Весна их пьянит, как пьянила и в глубях столетий,
В жестокие темные годы пещерного века,
Когда первобытные люди играли, как дети,
И мамонт бродячий был грозным врагом человека.
Быть может, вот здесь, где длинеют лиловые тени,
Наш пращур суровый, в любовном восторженном хмеле,
На тающий снег преклоняя нагие колени,
К возлюбленной девушке ник, в тихий вечер, в апреле!
Вот солнце краснеет, скользя за черту кругозора,
Под ласковым ветром дрожат заалевшие ветки...
Вы, девы и юноши! май нас обрадует скоро:
Дышите весной, как дышали далекие предки.
26 апреля 1919
Веснянка
Лишь на севере мы ценим
Весь восторг весны, —
Вешней неги не обменим
На иные сны.
После долгой ночи зимней
Нежен вешний день,
Ткани мглы гостеприимней
Расстилает тень.
Там, где землю крыл по склонам
Одноцветный снег,
Жжет глаза в лесу, зеленый
Молодой побег!
В душу к нам глядит подснежник
Взором голубым;
Даже, старый хлам, валежник
Кажется живым!
Мы весной живем, как дети,
Словно бредим вслух;
В свежих красках, в ясном свете
Оживает дух!
Каждый маю стал союзник
И врагом зимы,
Каждый счастлив, словно узник,
Выйдя из тюрьмы!
1918
Перед маем
Под землей, под слоем снега,
Верит сонное зерно,
Что весной воде, с разбега,
Разбудить поля дано;
Что рассветной песней птицы
Снова станут славить лес;
И, в ночной игре, зарницы
Раскрывать узор небес;
Что зеленых трав изгибы
Запах мяты разольют,
И, хвостом виляя, рыбы
Заколышут ближний пруд!
Спит зерно и грезит маем,
В мертвой мгле и в тишине...
Разве так же мы не знаем,
Что зима ведет к весне?
Так чего ж еще нам надо, —
Если всех любовно ждет
Майских радостей награда
За тоску и белый гнет!
Как же может ночь печалить,
Будь она черна, долга,
Если утром нежно жалить
Должен алый луч снега.
Зерна верят. Будем верить
Златоцветным дням и мы!
И к чему бесплодно мерить
Сроки ночи и зимы?
Пусть во мраке, – ты ли, я ли, —
Но дождется кто-то дня:
Все мы видели, все знали
Шар свободного огня!
Трепет жизни, жажда воли
Им незримо в нас влита.
В миг конца не все равно ли
Май иль майская мечта!
16 января. 1918
Тропическая ночь
В снежной мгле угрюмы вопли вьюги,
Всем сулят, с проклятьем, час возмездий...
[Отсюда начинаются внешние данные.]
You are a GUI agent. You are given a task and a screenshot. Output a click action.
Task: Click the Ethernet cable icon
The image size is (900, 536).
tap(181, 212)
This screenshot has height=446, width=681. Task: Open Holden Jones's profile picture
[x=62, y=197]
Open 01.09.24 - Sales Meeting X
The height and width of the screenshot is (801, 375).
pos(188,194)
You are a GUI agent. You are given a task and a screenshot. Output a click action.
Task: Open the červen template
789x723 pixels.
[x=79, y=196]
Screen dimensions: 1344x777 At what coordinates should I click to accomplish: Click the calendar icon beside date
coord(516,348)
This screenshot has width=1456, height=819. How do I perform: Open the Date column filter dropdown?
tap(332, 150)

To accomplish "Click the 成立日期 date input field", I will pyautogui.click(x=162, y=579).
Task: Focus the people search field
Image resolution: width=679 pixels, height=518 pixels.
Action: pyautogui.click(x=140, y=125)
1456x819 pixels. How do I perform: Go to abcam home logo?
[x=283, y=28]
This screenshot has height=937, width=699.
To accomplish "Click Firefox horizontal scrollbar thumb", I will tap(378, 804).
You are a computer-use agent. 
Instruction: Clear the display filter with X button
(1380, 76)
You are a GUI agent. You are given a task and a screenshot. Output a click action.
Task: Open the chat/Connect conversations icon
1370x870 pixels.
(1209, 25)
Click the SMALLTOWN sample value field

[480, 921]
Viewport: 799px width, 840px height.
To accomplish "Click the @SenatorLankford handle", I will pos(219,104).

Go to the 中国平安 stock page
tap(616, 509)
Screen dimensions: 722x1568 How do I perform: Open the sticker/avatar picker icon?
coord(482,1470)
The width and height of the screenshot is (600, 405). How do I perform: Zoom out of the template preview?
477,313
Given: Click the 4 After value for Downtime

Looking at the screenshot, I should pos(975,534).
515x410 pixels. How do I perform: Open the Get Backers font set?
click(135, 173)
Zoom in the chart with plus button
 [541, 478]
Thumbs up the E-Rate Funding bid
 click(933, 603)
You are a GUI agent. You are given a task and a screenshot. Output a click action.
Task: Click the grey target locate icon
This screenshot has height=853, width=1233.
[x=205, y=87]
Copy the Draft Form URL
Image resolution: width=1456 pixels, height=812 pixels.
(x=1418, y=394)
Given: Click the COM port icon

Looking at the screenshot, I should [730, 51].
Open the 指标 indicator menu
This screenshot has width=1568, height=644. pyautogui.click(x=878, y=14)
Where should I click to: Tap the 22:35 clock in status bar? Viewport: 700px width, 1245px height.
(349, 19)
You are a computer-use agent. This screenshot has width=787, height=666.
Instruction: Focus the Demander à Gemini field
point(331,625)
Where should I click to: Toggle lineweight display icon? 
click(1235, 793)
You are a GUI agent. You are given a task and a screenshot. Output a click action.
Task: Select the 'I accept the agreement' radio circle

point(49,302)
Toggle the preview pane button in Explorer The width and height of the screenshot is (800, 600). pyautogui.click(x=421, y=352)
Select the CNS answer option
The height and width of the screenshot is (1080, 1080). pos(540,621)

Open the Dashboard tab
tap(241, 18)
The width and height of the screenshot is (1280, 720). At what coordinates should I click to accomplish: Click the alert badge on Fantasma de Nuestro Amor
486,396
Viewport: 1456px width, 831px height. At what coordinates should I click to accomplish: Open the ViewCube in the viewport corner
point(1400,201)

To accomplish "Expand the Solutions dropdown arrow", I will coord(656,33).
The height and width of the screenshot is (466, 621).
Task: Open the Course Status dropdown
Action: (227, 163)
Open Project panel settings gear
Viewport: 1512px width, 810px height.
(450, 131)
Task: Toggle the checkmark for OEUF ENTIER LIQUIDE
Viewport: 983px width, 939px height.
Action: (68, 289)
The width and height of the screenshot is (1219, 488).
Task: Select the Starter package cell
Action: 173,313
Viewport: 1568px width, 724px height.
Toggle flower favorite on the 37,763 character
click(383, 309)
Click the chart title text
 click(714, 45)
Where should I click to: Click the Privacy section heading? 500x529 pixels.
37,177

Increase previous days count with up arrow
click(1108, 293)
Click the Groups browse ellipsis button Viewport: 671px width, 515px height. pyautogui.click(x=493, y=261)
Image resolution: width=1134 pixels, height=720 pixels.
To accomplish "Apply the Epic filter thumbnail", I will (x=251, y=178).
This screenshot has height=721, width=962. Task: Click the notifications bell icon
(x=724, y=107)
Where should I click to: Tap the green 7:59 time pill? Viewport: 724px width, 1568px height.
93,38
Та же ль ночь, в иных краях, на юге,
Вся дрожит, надев убор созвездий?
Там, лучистым сферам дружно вторя,
Снизу воды белым блеском светят;
Легкой тенью режа фосфор моря,
Челны след чертой огнистой метят.
Жарким ветром с пальм уснувших веет,
Свежей дрожью с далей водных тянет...
В звездных снах душа мечтать не смеет,
Мыслей нет, но ум чудесно занят.
Вот – летят, сверкнув как пламя, рыбы,
Вот – плеск весел пылью искр осыпан;
Берег – ярок, в искрах – все изгибы,
Ясный мрак игрой лучей пропитан.
В небе, в море, в сердце – всюду вспышки,
Мир – в огне не жгучем жив; воочыо
Люди чудо видят... Там, в излишке
Счастья, смерть – желанна этой ночью!
Челн застыл, горя в волшебном круге;
Южный Крест царит в ряду созвездий...
Чу! вблизи глухие вопли вьюги,
Всем сулят, с проклятьем, час возмездий.